Jean-Paul Fischer : Sur le déclin des performances en calcul 

Premier auteur français d’une thèse de Didactique des mathématiques et professeur émérite de l’Université de Lorraine, Jean-Paul Fischer relativise la portée de la dernière étude de la Depp sur 30 ans de résultats en calcul en Cm2. " Tout cela concourt à voir l’étude de la Depp non pas comme une évaluation de la qualité de l’enseignement scolaire mais plutôt comme une comparaison d’intérêt historique. J’attribue alors la décrue des résultats entre 1987 et 2017 à des causes multiples (aussi sociologiques, dont je n’ai pas parlé) dont l’addition, la conjugaison et l’interaction m’échappent en grande partie. Parmi ces causes, je ne rejette pas totalement celle de l’influence des programmes scolaires."

 

 Une extrapolation linéaire à partir des données extrêmes (de 1987 et 2017) de la Depp (Chabanon & Pastor, 2019) montre qu’en 2089 aucun élève ne saura plus  résoudre aucun des calculs ou problèmes que savaient résoudre une majorité d’élèves en 1987. Cela paraissant trop extrême pour être vrai, il convient d’examiner comment ces données ont été obtenues et comment les interpréter.

 

Les observations décalées dans le temps présentent des difficultés spécifiques dont certaines sont faciles à comprendre. Par exemple, c’est la première mesure (de 1987 ici) qui détermine le choix des items qui seront repris ultérieurement. Il en résulte que des activités fondamentales en 1987, mais qui peuvent ne plus l’être en 2017, seront très bien représentées dans l’échantillon d’items. Réciproquement, des activités fondamentales en 2017, mais qui ne l’étaient pas encore en 1987, risquent de ne pas figurer dans une évaluation proposée en 1987. Il en va de même du mode de réponse : en 2017 les enfants répondent souvent en appuyant les touches d’un clavier d’ordinateur, de smartphone ou de tablette et, en conséquence, beaucoup moins en écrivant avec un stylo ou crayon sur du papier que ne le faisaient les élèves en 1987.

 

Les items impliquant la technique opératoire posée d’une opération arithmétique (addition, soustraction, multiplication ou division) sont de  bons exemples d’items qui n’ont pas le même statut en 2017 qu’en 1987, voire qu’en 2007.  Dans les items retenus par la Depp, il y a de nombreux calculs impliquant une technique opératoire posée, alors que, en 2017, quasiment plus aucun adolescent ou adulte actif ne pose les opérations arithmétiques.

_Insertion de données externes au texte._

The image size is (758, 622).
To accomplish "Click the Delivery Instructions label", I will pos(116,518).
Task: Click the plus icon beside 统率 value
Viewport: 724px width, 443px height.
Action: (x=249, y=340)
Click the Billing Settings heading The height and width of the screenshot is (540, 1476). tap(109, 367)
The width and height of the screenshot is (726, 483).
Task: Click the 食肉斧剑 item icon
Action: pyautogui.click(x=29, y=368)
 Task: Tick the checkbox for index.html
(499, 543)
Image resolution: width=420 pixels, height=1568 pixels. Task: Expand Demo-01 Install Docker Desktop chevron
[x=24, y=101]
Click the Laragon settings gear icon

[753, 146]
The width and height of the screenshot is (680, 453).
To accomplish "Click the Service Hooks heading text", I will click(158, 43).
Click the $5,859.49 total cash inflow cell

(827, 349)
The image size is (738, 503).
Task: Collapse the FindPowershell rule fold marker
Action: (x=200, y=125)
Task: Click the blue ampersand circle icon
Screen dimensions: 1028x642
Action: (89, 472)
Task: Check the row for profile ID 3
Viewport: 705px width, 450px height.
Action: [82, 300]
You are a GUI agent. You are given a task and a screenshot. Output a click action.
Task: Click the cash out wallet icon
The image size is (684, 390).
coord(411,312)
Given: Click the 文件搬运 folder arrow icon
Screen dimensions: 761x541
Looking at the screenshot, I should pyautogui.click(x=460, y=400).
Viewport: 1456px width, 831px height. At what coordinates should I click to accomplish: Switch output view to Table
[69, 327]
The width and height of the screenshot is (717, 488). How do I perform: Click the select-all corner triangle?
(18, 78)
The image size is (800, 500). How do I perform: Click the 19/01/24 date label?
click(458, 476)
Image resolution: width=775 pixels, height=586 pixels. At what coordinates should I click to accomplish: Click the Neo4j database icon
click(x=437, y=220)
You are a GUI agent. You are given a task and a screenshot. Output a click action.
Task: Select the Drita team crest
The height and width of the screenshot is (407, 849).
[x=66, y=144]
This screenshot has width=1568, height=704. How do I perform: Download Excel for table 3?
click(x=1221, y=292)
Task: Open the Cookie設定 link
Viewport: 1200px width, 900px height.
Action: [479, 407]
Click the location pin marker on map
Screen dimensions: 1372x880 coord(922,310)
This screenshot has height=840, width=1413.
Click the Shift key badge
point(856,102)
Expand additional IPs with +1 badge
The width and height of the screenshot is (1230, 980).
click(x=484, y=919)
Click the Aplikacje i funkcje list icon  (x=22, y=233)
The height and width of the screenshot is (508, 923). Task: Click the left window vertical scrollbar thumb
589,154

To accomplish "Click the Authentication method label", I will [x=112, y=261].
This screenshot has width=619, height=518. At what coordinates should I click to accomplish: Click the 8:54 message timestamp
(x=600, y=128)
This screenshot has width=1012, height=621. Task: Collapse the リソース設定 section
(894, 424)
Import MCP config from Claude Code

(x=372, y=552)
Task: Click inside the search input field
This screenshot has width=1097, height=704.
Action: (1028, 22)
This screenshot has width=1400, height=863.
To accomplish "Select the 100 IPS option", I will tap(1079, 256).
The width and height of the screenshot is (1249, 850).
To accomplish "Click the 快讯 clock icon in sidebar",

Ainsi, dans la récente recherche ACE (Vilette et al., à paraître), nous avons  choisi de ne plus enseigner l’addition posée  au CP, ni la soustraction posée au CE1 (Fischer et al., 2019a). En outre, nous avons pu suggérer l’inutilité et la nuisance d’un tel enseignement précoce pour le calcul mental et la résolution de problèmes (Fischer et al., 2019b). Le fait que les techniques opératoires posées soient moins utilisées aujourd’hui n’est certes pas un argument décisif en faveur de leur non-enseignement. Mais notre choix de ne pas les enseigner dans l’expérimentation  ACE est aussi motivé par deux autres raisons qui se conjuguent. L’une est que les enfants vont moins d’un dixième  de leur temps de vie à l’école ; l’autre est qu’un matériel qui n’est pas réactivé par la vie quotidienne décline en mémoire. Par exemple, déjà du CM2 à la 6e, la connaissance des faits de multiplication non réactivés par la vie quotidienne (ex. : 6x8 = 48) décline, alors que celle des faits  réactivés (ex. : 2x3 = 6) continue à progresser (Fischer, 2012).

 

Toujours à propos des items, il est important de noter que les évaluations 1987 et 1999, qui conduisent au plus gros écart (plus de deux  tiers d’écart-type) n’ont, en fait, aucun item commun. Cela affaiblit donc la validité de la démonstration d’une décrue du niveau des élèves. Si, par exemple et en conséquence, les items en 1999 étaient un peu plus difficiles qu’en 1987, cela a pu contribuer à sous-estimer la performance comparative des élèves en 1999. La faible décrue observée entre 1999 et 2007 dans les données de la Depp pourrait alors être plus importante en réalité. Il convient donc de se méfier des « à-coups » particulièrement prégnants sur la Figure 5. De tels « à-coups » pourraient davantage correspondre à de simples fluctuations statistiques (dues aux items, aux élèves ou aux conditions de passation) et ne pas avoir de racines profondes. Notamment lorsqu’ils concernent des sous-populations précises comme les enfants de cadres et professions intellectuelles supérieures ou de retraités (qui remontent la pente sur la Figure 5), car la stabilisation statistique de leurs performances est moins bien assurée.

 

Cela vaut aussi, à un titre moindre ou pour des raisons différentes, pour la comparaison entre sexes. Les auteurs écrivent que « les garçons réussissent mieux que les filles sur toute la période, mais que l’écart de performance se réduit en 2017 ». D’abord, il faut noter que cette réduction est irrégulière et abrupte : la supériorité des garçons augmente de 4 points en 1999 par rapport à 1987, puis encore de 2 points en 2007, et ne baisse de 6 points qu’en 2017. Ensuite, si on considère que l’écart temporel extrême, celui entre 1987 et 2017, constitue la meilleure mesure de l’évolution de la différence entre sexes, on voit que, en moyenne, l’écart absolu (de 3 points) n’a pas changé (et que l’écart en pourcentage a même augmenté !).

 

Le nombre d’élèves testés  peut paraître largement suffisant puisque, en général, les élèves de CM2 de 150 écoles ont participé aux évaluations. Mais les élèves sont regroupés dans des classes. Il est donc dommage que,  dans une évaluation de la performance scolaire, le facteur « classe » soit totalement ignoré. Connaître le pourcentage de variance expliquée par l’appartenance à une classe et, surtout, son évolution, faciliterait l’interprétation des observations. Par exemple, si ce pourcentage décroît cela affaiblit l’explication par l’enseignement scolaire. En outre, les analyses au niveau des seuls élèves violent la condition statistique fondamentale d’indépendance des observations.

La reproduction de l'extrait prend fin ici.